Will you give every entry again exactly as it stands?
Start of Extracted entries
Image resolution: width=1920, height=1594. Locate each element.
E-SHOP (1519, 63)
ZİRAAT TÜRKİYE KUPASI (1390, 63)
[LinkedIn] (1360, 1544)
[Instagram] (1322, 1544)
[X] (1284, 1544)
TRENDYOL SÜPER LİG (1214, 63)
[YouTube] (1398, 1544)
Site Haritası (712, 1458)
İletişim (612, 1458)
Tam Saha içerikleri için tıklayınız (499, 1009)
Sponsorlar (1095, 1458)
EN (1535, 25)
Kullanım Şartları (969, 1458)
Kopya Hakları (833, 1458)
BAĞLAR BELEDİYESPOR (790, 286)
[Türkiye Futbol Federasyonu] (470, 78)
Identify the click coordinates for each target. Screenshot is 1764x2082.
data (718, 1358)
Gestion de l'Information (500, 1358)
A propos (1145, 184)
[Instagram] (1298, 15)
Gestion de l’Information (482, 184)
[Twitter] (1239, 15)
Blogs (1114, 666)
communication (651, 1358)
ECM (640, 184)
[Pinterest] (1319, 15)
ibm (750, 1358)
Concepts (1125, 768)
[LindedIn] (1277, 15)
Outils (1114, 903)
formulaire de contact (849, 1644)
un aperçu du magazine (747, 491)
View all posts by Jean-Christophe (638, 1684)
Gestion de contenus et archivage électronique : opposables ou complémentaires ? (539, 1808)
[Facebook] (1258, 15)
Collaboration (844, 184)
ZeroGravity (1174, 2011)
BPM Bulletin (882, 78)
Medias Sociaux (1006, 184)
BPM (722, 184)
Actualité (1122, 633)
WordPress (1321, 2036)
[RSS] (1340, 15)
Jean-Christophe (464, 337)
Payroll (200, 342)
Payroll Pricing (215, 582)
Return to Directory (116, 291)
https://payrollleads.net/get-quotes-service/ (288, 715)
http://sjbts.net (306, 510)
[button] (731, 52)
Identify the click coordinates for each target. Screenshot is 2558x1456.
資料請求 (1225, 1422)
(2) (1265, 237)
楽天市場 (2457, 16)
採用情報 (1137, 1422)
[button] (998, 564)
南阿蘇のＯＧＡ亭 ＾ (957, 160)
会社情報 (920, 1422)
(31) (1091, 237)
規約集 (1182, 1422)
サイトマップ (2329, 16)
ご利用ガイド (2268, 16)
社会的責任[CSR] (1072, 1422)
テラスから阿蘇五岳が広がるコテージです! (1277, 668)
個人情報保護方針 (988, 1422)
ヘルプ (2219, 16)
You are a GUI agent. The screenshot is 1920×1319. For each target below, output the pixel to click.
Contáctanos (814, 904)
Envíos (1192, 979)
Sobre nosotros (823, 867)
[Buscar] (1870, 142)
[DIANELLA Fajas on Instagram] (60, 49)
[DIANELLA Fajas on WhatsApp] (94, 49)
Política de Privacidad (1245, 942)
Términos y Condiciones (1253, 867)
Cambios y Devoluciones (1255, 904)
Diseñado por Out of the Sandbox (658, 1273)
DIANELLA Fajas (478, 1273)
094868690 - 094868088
End of Extracted entries
**Output:**
Image resolution: width=1920, height=1594. Locate each element.
E-SHOP (1519, 63)
ZİRAAT TÜRKİYE KUPASI (1390, 63)
[LinkedIn] (1360, 1544)
[Instagram] (1322, 1544)
[X] (1284, 1544)
TRENDYOL SÜPER LİG (1214, 63)
[YouTube] (1398, 1544)
Site Haritası (712, 1458)
İletişim (612, 1458)
Tam Saha içerikleri için tıklayınız (499, 1009)
Sponsorlar (1095, 1458)
EN (1535, 25)
Kullanım Şartları (969, 1458)
Kopya Hakları (833, 1458)
BAĞLAR BELEDİYESPOR (790, 286)
[Türkiye Futbol Federasyonu] (470, 78)
Identify the click coordinates for each target. Screenshot is 1764x2082.
data (718, 1358)
Gestion de l'Information (500, 1358)
A propos (1145, 184)
[Instagram] (1298, 15)
Gestion de l’Information (482, 184)
[Twitter] (1239, 15)
Blogs (1114, 666)
communication (651, 1358)
ECM (640, 184)
[Pinterest] (1319, 15)
ibm (750, 1358)
Concepts (1125, 768)
[LindedIn] (1277, 15)
Outils (1114, 903)
formulaire de contact (849, 1644)
un aperçu du magazine (747, 491)
View all posts by Jean-Christophe (638, 1684)
Gestion de contenus et archivage électronique : opposables ou complémentaires ? (539, 1808)
[Facebook] (1258, 15)
Collaboration (844, 184)
ZeroGravity (1174, 2011)
BPM Bulletin (882, 78)
Medias Sociaux (1006, 184)
BPM (722, 184)
Actualité (1122, 633)
WordPress (1321, 2036)
[RSS] (1340, 15)
Jean-Christophe (464, 337)
Payroll (200, 342)
Payroll Pricing (215, 582)
Return to Directory (116, 291)
https://payrollleads.net/get-quotes-service/ (288, 715)
http://sjbts.net (306, 510)
[button] (731, 52)
Identify the click coordinates for each target. Screenshot is 2558x1456.
資料請求 (1225, 1422)
(2) (1265, 237)
楽天市場 (2457, 16)
採用情報 (1137, 1422)
[button] (998, 564)
南阿蘇のＯＧＡ亭 ＾ (957, 160)
会社情報 (920, 1422)
(31) (1091, 237)
規約集 (1182, 1422)
サイトマップ (2329, 16)
ご利用ガイド (2268, 16)
社会的責任[CSR] (1072, 1422)
テラスから阿蘇五岳が広がるコテージです! (1277, 668)
個人情報保護方針 (988, 1422)
ヘルプ (2219, 16)
You are a GUI agent. The screenshot is 1920×1319. For each target below, output the pixel to click.
Contáctanos (814, 904)
Envíos (1192, 979)
Sobre nosotros (823, 867)
[Buscar] (1870, 142)
[DIANELLA Fajas on Instagram] (60, 49)
[DIANELLA Fajas on WhatsApp] (94, 49)
Política de Privacidad (1245, 942)
Términos y Condiciones (1253, 867)
Cambios y Devoluciones (1255, 904)
Diseñado por Out of the Sandbox (658, 1273)
DIANELLA Fajas (478, 1273)
094868690 - 094868088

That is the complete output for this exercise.